Центральный переломный пункт фильма – исполнение «Марсельезы». В этой сцене складываются два кризиса – капитан Рено вынужден закрыть кафе Рика, а в Ильзе пробуждаются новые чувства к Виктору. Кроме того, эта сцена цитирует соответствующий эпизод «Великой иллюзии» Ренуара – Виктор и беженцы со всей Европы поют «Марсельезу» в ответ на исполнение полковником Штрассером (Конрад Фейдт) и его офицерами «Стражи на Рейне». И поскольку все актеры, занятые в сцене (как и во всем фильме) – беженцы из Европы, исполнение «Марсельезы» для них – не просто актерская задача.





Рисунок 149. Рирпроекция (исходный рисунок: ru.wikipedia.org/wiki/Рирпроекция#/media/File: Rearprojection.svg, автор: Runner1616)





Ильза приходит к Рику за проездными документами для мужа. Она крайне не уверена в том, что она делает, эту неуверенность подчеркивает и витиеватая хаотичность узора на ее блузке, и рисунок штор за ее спиной, даже револьвер не делает ее более убедительной. Выясняется, что в Париже Ильза полагала, что ее муж погиб в концлагере. А еще выясняется, что беспринципный Рик – сам бывший боец Сопротивления. И когда мы видим Ильзу одновременно с ее отражением в зеркале, мы видим двух разных женщин, одна любит Рика, другая – Виктора.

Сцена прощания Рика и Ильзы решена в самом мягком светотональном рисунке – формально это оправдано тем, что аэродром затягивает туман.
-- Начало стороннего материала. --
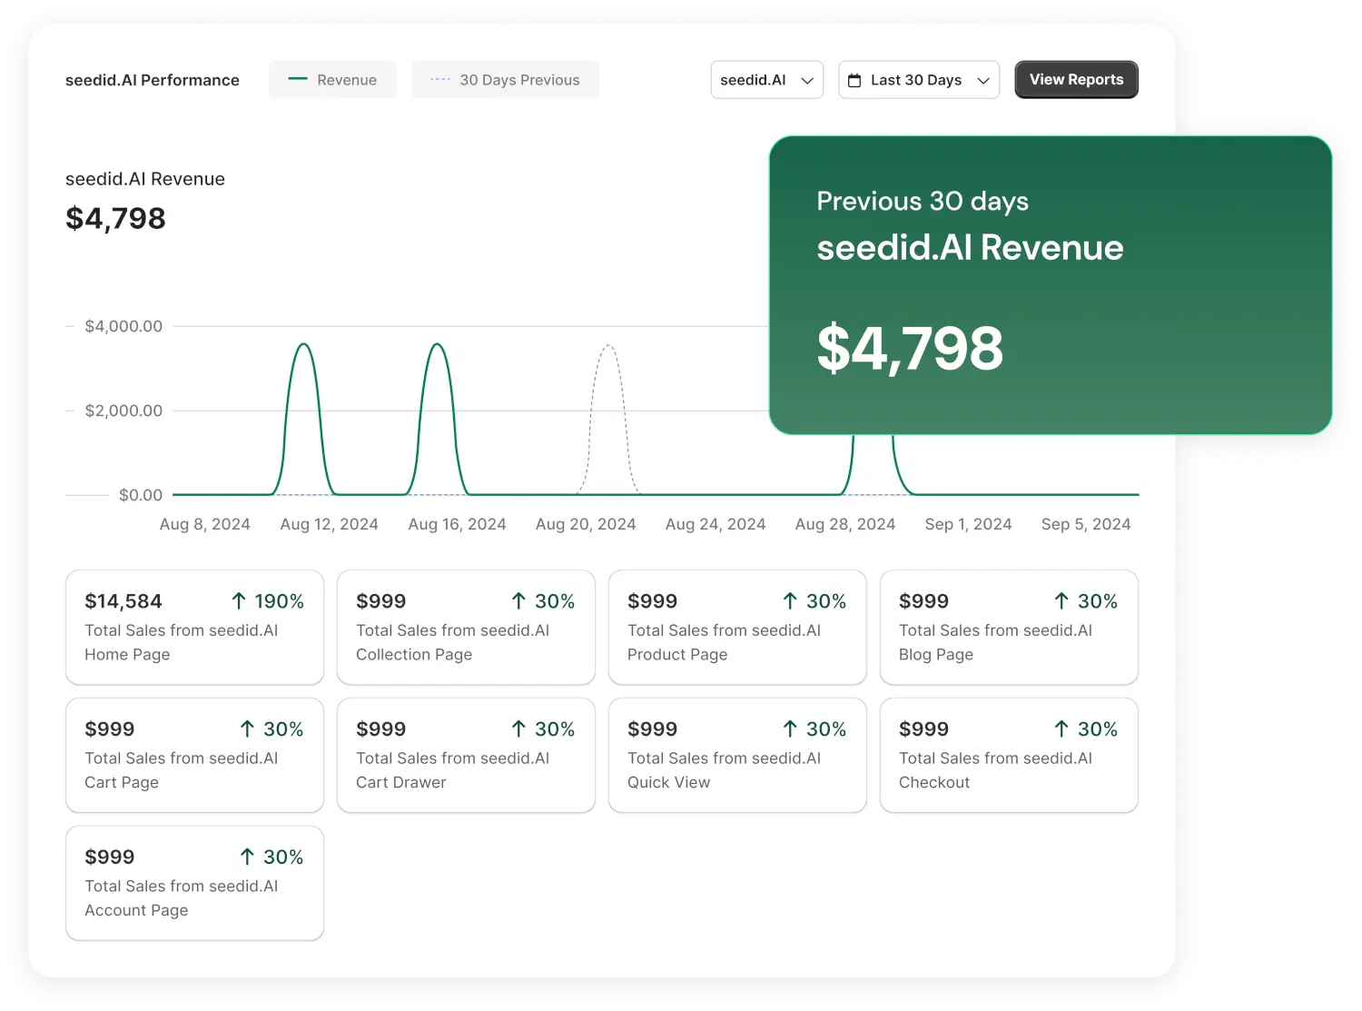Toggle the 30 Days Previous series visibility
1362x1011 pixels.
coord(505,79)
В тумане же мы прощаемся с Риком и капитаном Рено. Мы понимаем, что отказ от воды «Виши» означает, что капитан Рено, который в первом и втором актах работал как центр юмора, становится серьезным героем и вместе с Риком присоединится к Сопротивлению – а значит, будущее обоих друзей туманно (Рисунок 150).

Но зато они встали на сторону правого дела – и это подчеркивают финальные аккорды «Марсельезы»! Нет, «Касабланка» – это не просто перелицованный гангстерский фильм. Начинается он как криминальная драма, но незаметно он поднимается до «высокого жанра», работая одновременно и как антивоенный фильм, и как политическая сатира, и как любовная история, и как фильм о героях войны. Обаяние героя Богарта, более живого и человечного, чем идеальный герой Хайнрида, делает выбор героини Бергман максимально трудным, а финал, в котором героиня жертвует своей любовью ради человека, которому она больше нужна, работает, как настоящая трагедия.



























Рисунок 150. Кадры из фильма Майкла Куртица «Касабланка» – от романтической истории к романтике борьбы





Один из сценаристов «Касабланки», Джулиус Эпштейн, говорил, что в сценарии «Касабланки» «кукурузы» (т. е. «corn» – банальности) «побольше, чем в Канзасе и Айове, вместе взятых». Но банальность – не беда, если она работает в цельном и сбалансированном произведении. Ведь даже простенькая песенка вроде «As Time Goes By» может состояться в саундтреке наравне с великой «Марсельезой» – а потом долгие годы украшать логотип великой кинокомпании Warner Bros.